10 KEY TAKEAWAYS: THE BRIDGE ROUND EPIDEMIC

  1. 42% raise multiple seed rounds: Nearly half of seed-stage companies now execute seed extensions, pre-seed, seed, seed-plus, seed-2 structures before attempting Series A.

  2. Each extension adds 8-12% dilution: Bridge rounds consume 15-25% total founder equity before Series A, leaving insufficient ownership to maintain motivation through exit.

  3. Bridge rounds signal distress, not strength: Series A investors interpret multiple seed rounds as inability to hit milestones, not capital efficiency or strategic patience.

  4. The orphaned company phenomenon: Companies achieving $500K to 1M ARR exist in purgatory, too successful to die but not exciting enough for institutional Series A.

  5. Valuation stagnation becomes inevitable: Bridge rounds at flat or down valuations destroy the step-up narrative essential for attracting growth-stage capital.

  6. Cap table complexity explodes: Multiple seed rounds create 15-25 investors on the cap table before Series A, creating governance nightmares and signaling problems.

  7. Founder salary compression extends: Each bridge round resets the clock on below-market compensation, burning personal savings and opportunity cost for years longer.

  8. The correlation paradox intensifies: Companies that execute perfectly on bridged timelines find goalposts moved again, as investors discount even strong metrics.

  9. Acqui-hire becomes the likely exit: Big Tech targets companies at 18-30 months post-seed when teams are strong but momentum stalled, delivering 3x instead of 20x returns.

  10. Alternative structures become essential: The multi-round seed trap proves traditional equity dilution can’t accommodate the extended timelines modern ventures require.

📚 READING PREREQUISITES

This is Part 2 of a three-part series examining the seed-to-Series-A financing gap. This post builds directly on the graduation rate data and valuation convergence analysis established in Part 1.

Required Prior Reading:

  • The Series A Crunch Part 1

  • The Series A Crunch Part 2

  • The Series A Crunch Part 3

  • The Series A Crunch Bonus Track

This Series:

  • Part 1: The Graduation Rate Collapse

  • Part 2: The Multi-Round Seed Trap (You Are Here)

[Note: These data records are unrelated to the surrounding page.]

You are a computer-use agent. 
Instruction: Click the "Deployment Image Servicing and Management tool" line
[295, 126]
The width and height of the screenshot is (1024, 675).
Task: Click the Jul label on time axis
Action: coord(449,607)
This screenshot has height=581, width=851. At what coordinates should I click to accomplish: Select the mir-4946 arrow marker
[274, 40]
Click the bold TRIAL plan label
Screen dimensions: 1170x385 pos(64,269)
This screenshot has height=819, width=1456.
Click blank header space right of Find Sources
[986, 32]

  • Part 3: The New Reality and What Comes Next

The Bridge Round Epidemic: When Extensions Become Quicksand

In venture capital’s golden age (2015-2020), bridge rounds were exceptional events signaling either unexpected opportunity or concerning distress. Approximately 15-20% of seed-stage companies raised extensions, and those that did faced significant stigma in subsequent fundraising conversations.

That world no longer exists.

Current data shows 42% of seed-stage companies now raise at least one extension round (seed-plus, seed-2, or similar structure) before attempting Series A. In certain sectors like B2B SaaS and deep tech, the percentage exceeds 55%. What was once the exception became the majority pattern.

This shift represents more than changing terminology. It reflects a fundamental breakdown in the seed-to-Series-A financing model that creates cascading problems for founders, investors, and the broader ecosystem.

The Anatomy of a Multi-Round Seed Journey

Let’s trace the typical path of a company caught in the multi-round seed trap, using realistic numbers based on current market data:

Month 0-6: Initial Seed Round (The Optimistic Beginning)

Company: B2B SaaS startup with strong founding team from tier-one tech companies Round: $3M seed at $12M post-money valuation Investors: Lead investor commits $2M, syndicate fills remaining $1M across 5 angels Metrics at raise: $50K ARR, strong product-market fit signals Founder equity remaining: 75% (25% dilution including option pool) Plan: Reach $2M ARR in 18 months, raise $8M Series A at $25M post

Everything feels achievable. The team executes well. Product development stays on track. Early customers validate the vision.

Month 6-18: The Grind (Slower Than Expected)

Actual progress:

  • Month 6: $200K ARR (vs. $300K planned)

  • Month 12: $600K ARR (vs. $1M planned)

  • Month 18: $1.1M ARR (vs. $2M planned)

The company grew 22x in 18 months, a genuinely strong performance. But they’re 45% below plan. Customer acquisition cost ran higher than modeled. Sales cycles stretched longer than enterprise software veterans predicted. Technical debt accumulated faster than anticipated.